Date de mise à jour : septembre 2016

Le Code pénal réprime les actes de violence à l’égard d’une personne. Il faut noter qu’il y a acte de violence volontaire dès lors que l’auteur-e de l’acte a eu la volonté de commettre l’acte violent, peu importe le résultat. Plus le préjudice est grave, plus la sanction encourue sera importante.

Qu’est-ce qu’une violence volontaire ? La violence est constituée par des actes qui nécessitent un contact avec la victime, souvent désignés comme « coups et blessures » et qui entraînent des conséquences physiques et psychologiques sur la victime. Il s’agit de contacts directs mais aussi indirects (par le biais d’une arme). Les violences peuvent aussi résulter d’actes qui ne nécessitent pas de contact physique avec la victime, des agissements qui vont fortement choquer la victime et lui causer un choc émotionnel ou un trouble psychologique.
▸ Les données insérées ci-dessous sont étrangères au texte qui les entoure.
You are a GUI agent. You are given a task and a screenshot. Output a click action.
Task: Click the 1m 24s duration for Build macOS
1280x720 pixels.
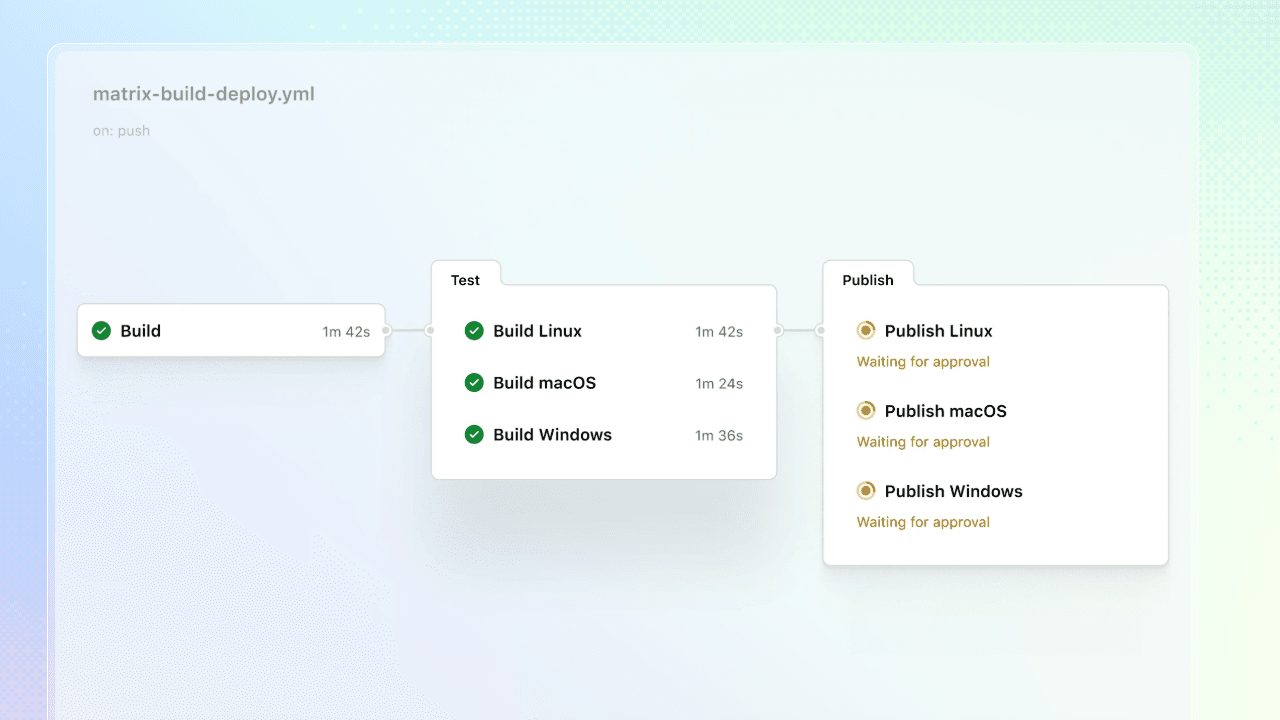coord(719,384)
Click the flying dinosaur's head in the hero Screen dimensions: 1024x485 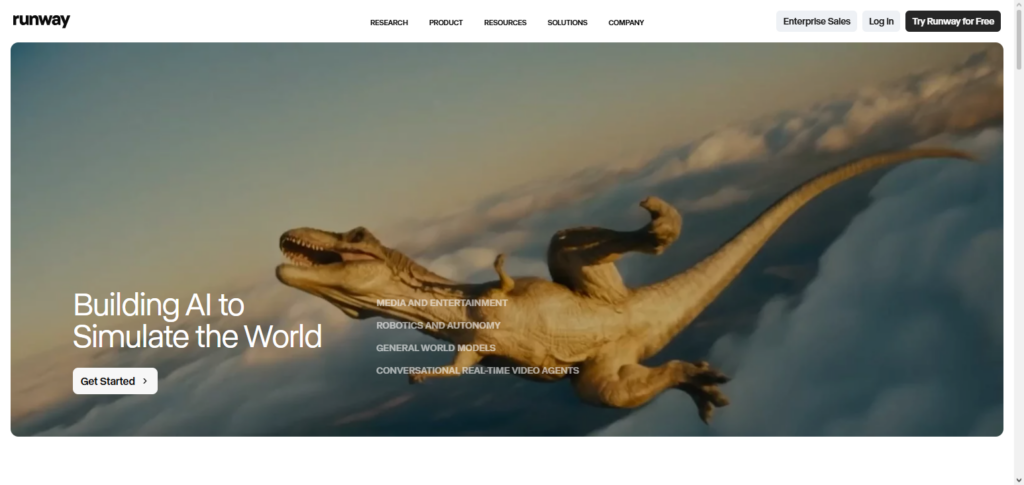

Quels sont les réflexes à avoir ?

  • Déposer plainte : il faut au plus tôt déposer une plainte au commissariat ou au poste de gendarmerie le plus proche. Il faut leur demander où se trouve l’unité médico-judiciaire la plus proche.
  • Signaler le caractère homophobe ou transphobe : il s’agit d’une circonstance aggravante qui permet de faire condamner plus lourdement l’agresseur-se.
  • Obtenir un certificat médical : il est indispensable d’avoir un certificat médical précisant la nature et la gravité des lésions ainsi que la durée de l’incapacité totale de travail (voir fiche ITT). Pour une meilleure reconnaissance devant les tribunaux, vous devez vous adresser aux unités médico-judiciaires des hôpitaux publics. Un certificat délivré par un-e médecin ne suffit pas car ils ne sont pas aptes à délivrer des ITT, ce qui est différent d’un arrêt de travail.
  • Recueillir des témoignages : essayer de rassembler des témoins, recueillir leurs noms et coordonnées.
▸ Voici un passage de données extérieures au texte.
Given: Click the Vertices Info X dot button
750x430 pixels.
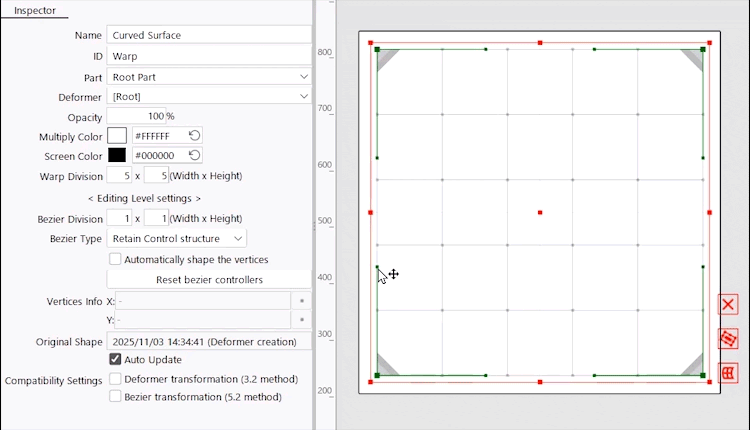Looking at the screenshot, I should point(302,300).
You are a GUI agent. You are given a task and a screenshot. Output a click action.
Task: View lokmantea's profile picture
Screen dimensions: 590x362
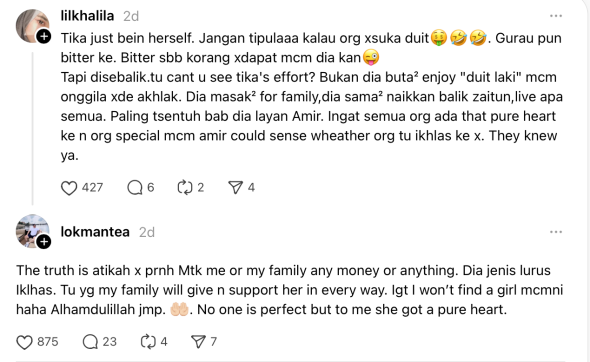pyautogui.click(x=32, y=230)
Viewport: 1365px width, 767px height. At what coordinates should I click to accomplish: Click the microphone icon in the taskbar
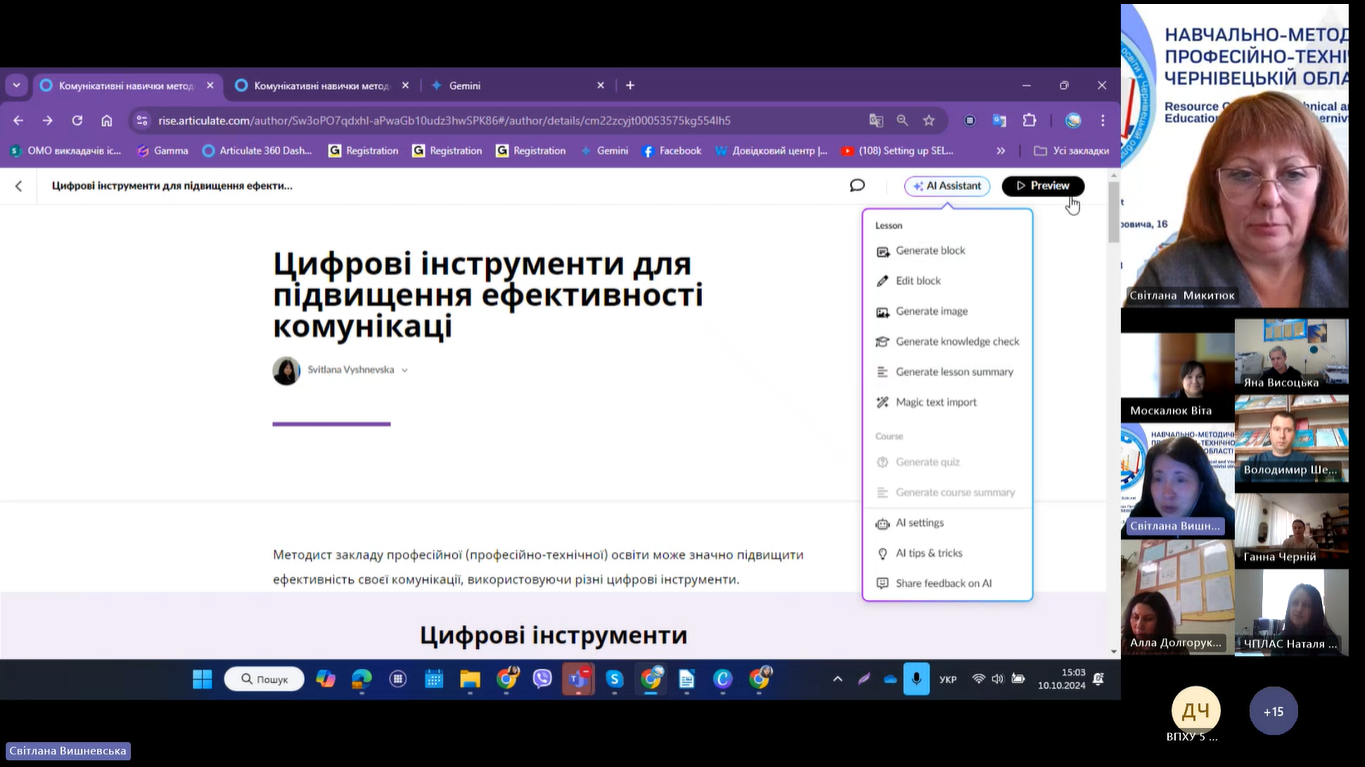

Comment est évalué le préjudice subi par la victime ?

Le dommage est évalué en fonction du nombre de jours d’incapacité totale de travail (ITT), à faire constater auprès des unités médico-judiciaires. Même si la victime n’a subi aucune blessure, les actes peuvent être qualifiés de violences volontaires (voir fiches ITT et CIVI).
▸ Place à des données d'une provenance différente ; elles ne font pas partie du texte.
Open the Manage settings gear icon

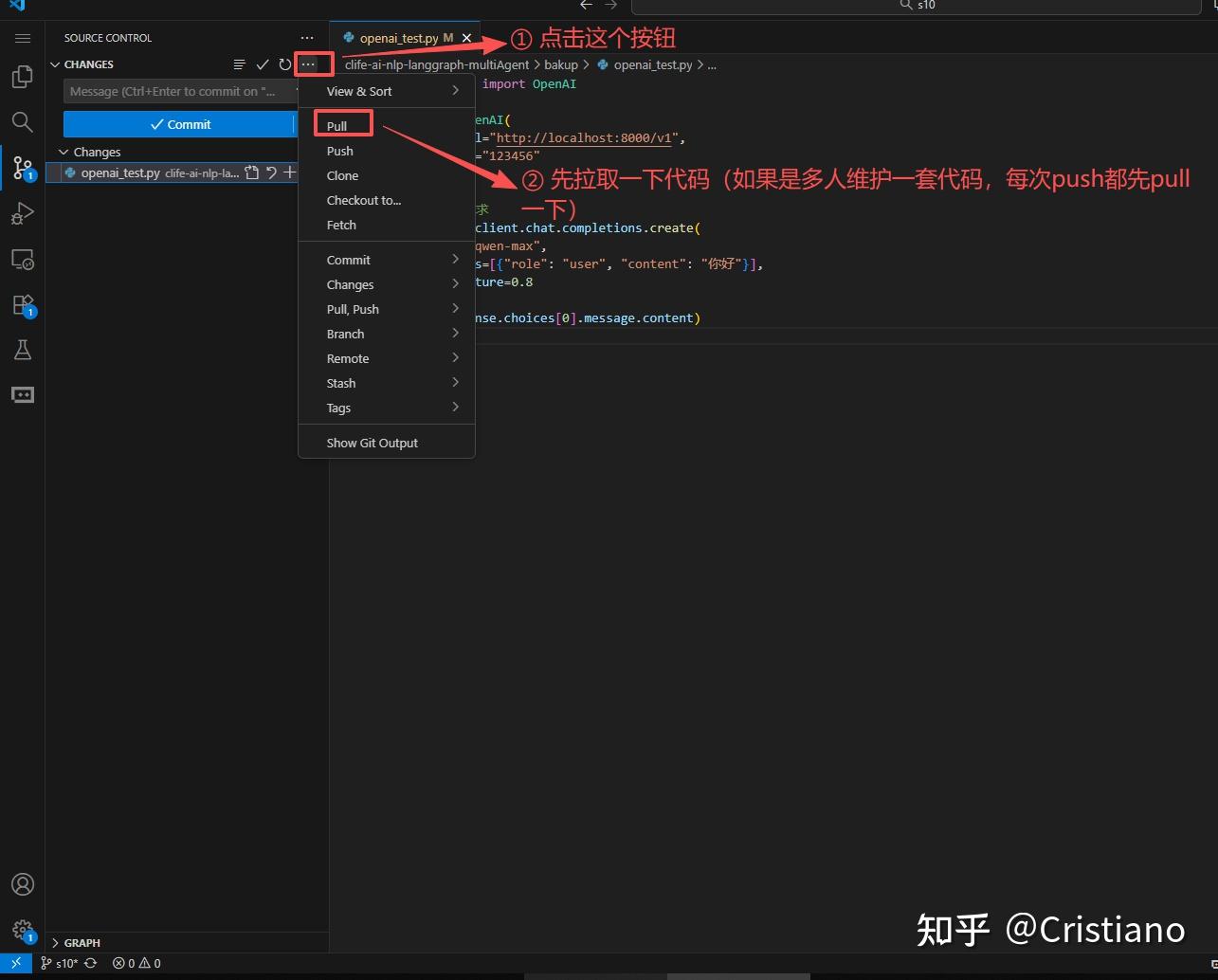coord(22,930)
Quelles sont les peines encourues ?

Gravité de l'agression Peines encourues* Peines encourues si la LGBTphobie est retenue comme circonstance aggravante
Décès de la victime 15 ans de réclusion criminelle 20 ans de réclusion criminelle
Infirmité ou mutilation permanente 10 ans d’emprisonnement et 150 000 € d’amende 15 ans de réclusion criminelle
ITT supérieure à 8 jours 3 ans d’emprisonnement et 45 000 € d’amende 5 ans d’emprisonnement et 75 000 € d’amende
ITT inférieure à 8 jours 1 500 € d’amende 3 ans d’emprisonnement et 45 000 € d’amende
Absence d'ITT 750 € d’amende 3 ans d’emprisonnement et 45 000 € d’amende

* Les peines encourues correspondent au plafond de la peine qui peut être prononcée par un tribunal : il s’agit d’un maximum.

L'amende ne couvre pas l’indemnisation de la victime. Pour obtenir une indemnisation, il faut se constituer partie civile.